Proof: say eigenvectors are e_1, e_2, ... where e_1 = (1/n,...,1/n).
All orthogonal.
Let p = x + y, where x = e_1, y = c_2e_2 + ... + c_ne_n
For convenience, define Z as matrix that zeroes out all the good entries.
I.e., Z is identity but where have zeroed out entries for good nodes.
So, our goal is to show that ||pRZ|| <= 1/5 * ||p||.
Look at x: ||xRZ|| = ||xZ|| <= 1/10 * ||x||. [because 10 = sqrt(100)]
Look at y: ||yRZ|| <= ||yR||
= ||c_2 lambda_2^beta e_2 + ...+ c_n lambda_n^beta e_n||
<= 1/10 * ||y||. [since each component shrunk by 1/10]
So,
||pRZ|| <= ||xRZ|| + ||yRZ|| (triangle inequality)
<= 1/10||x|| + 1/10||y||
<= 1/5 * ||p||
(Note: this also shows that ||pRRZ|| <= 1/5 * ||p||, etc.)

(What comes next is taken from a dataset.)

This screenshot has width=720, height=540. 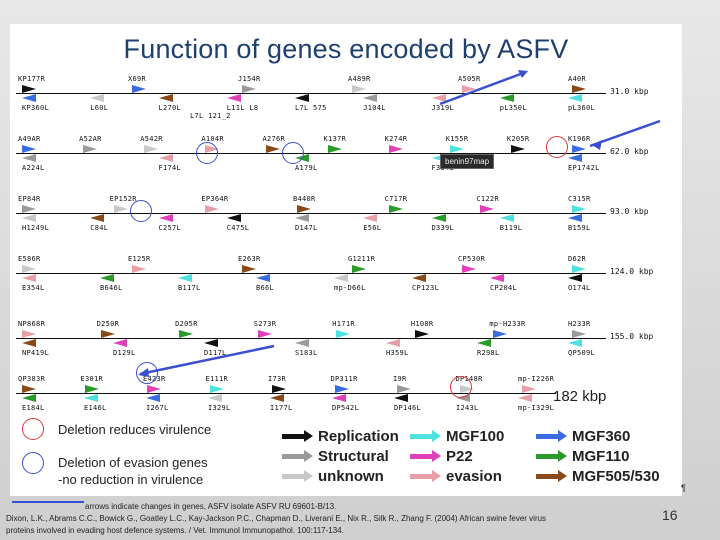 I want to click on key-label: MGF100, so click(x=476, y=436).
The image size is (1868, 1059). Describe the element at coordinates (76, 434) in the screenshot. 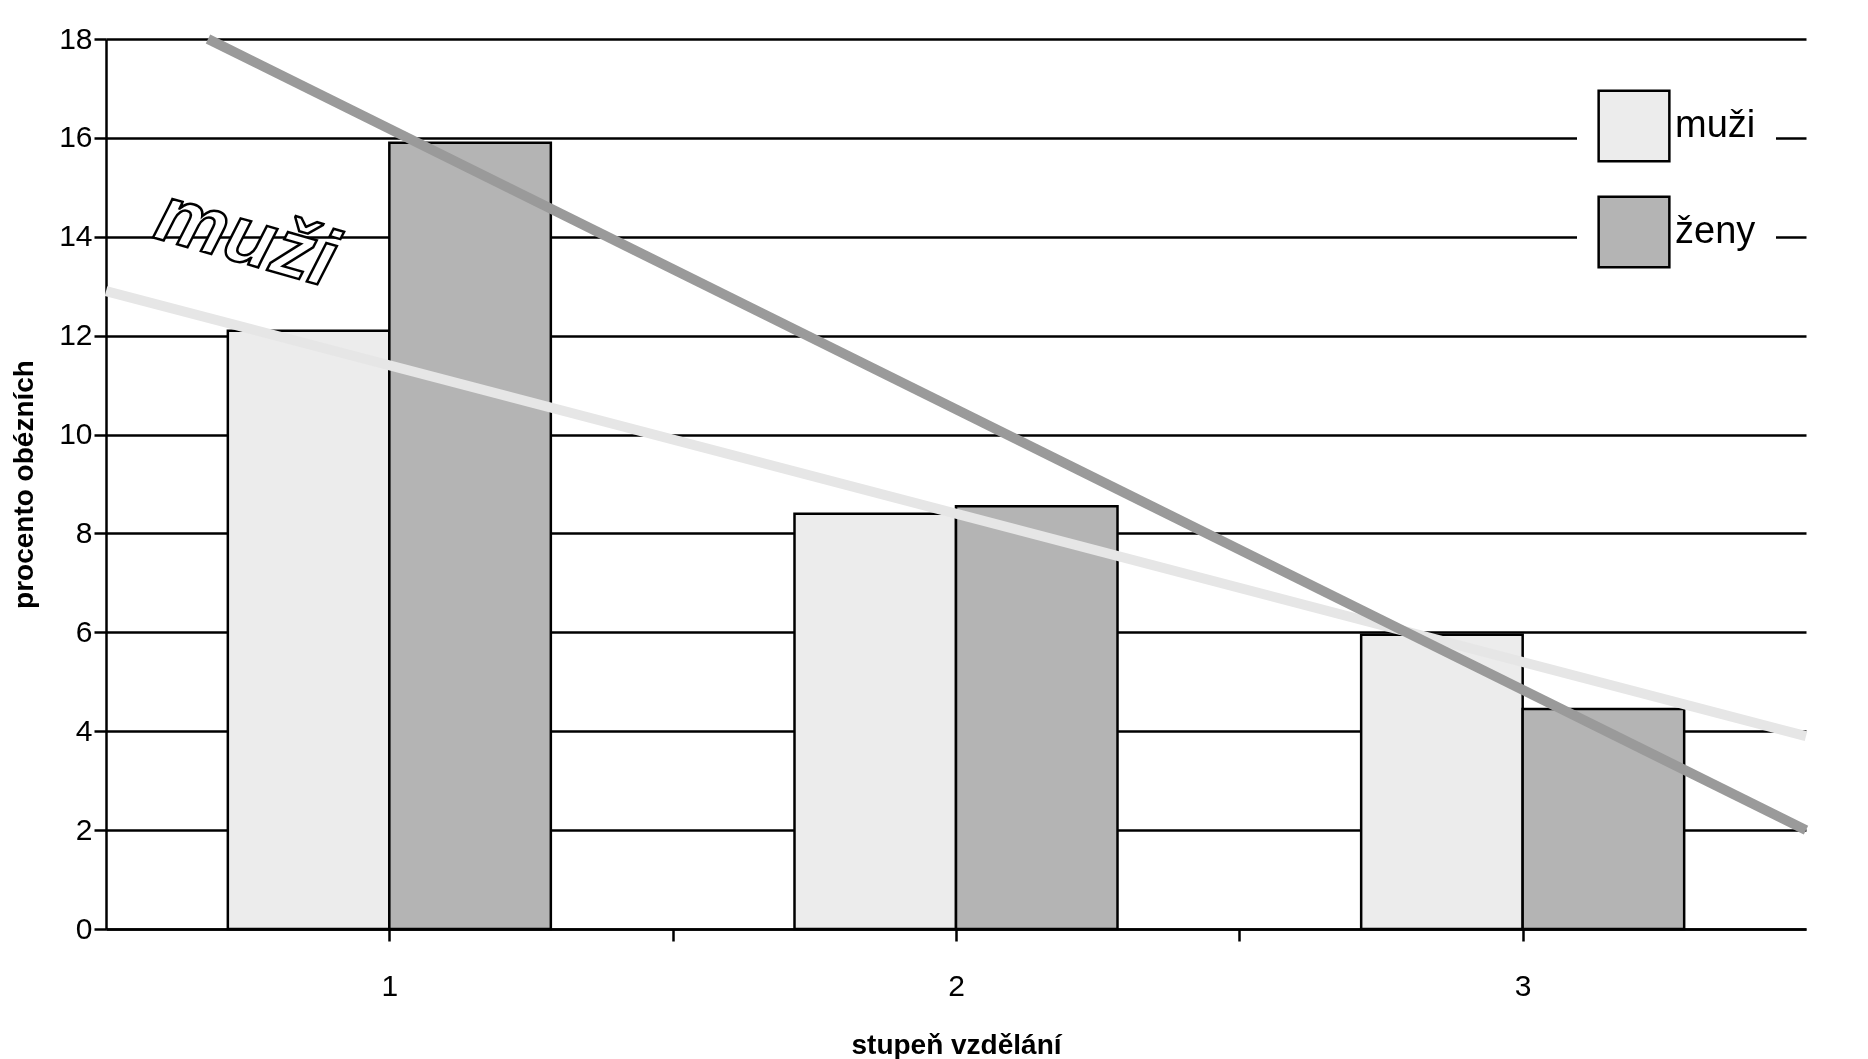

I see `y-tick-label: 10` at that location.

Intuitively, if p was "spread out" already, then so is pR, and
multiplying by Z is zeroing out a lot of weight of entries. On the
other hand, if p is highly concentrated, then multiplying by R by
itself is decreasing the L_2 length by spreading out the distribution.
* Now, to finish the proof: We want to say it's unlikely more than
half the samples are bad.
Let's consider a fixed set of t samples, and ask: what's the
probability that these are all bad? Claim: if q is our starting
distribution, then what we want is the L_1 length of
q R R R Z R Z R R Z R Z
where the t "Z"s are indexing the t samples we took (there's at least
one "R" between any two "Z"s).
We'll use the fact that L_1 length <= sqrt(n) * L_2 length.
And, L_2 length of (q R R R Z R Z R R Z R Z) <= (1/5)^t * L_2 length of q.
And, L_2 length of q is 1/sqrt(n)
[since we started at a *random* initial position -- this is where we
use that fact]
So, the probability these are all bad is at most (1/5)^t.
For half of all 42k samples to be bad we need some set of t > 21k to
be bad. At most 2^(42k) such sets. Prob of failure at most
2^(42k) * (1/5)^(21k) = (4/5)^(21k) <= (1/100)^k. QED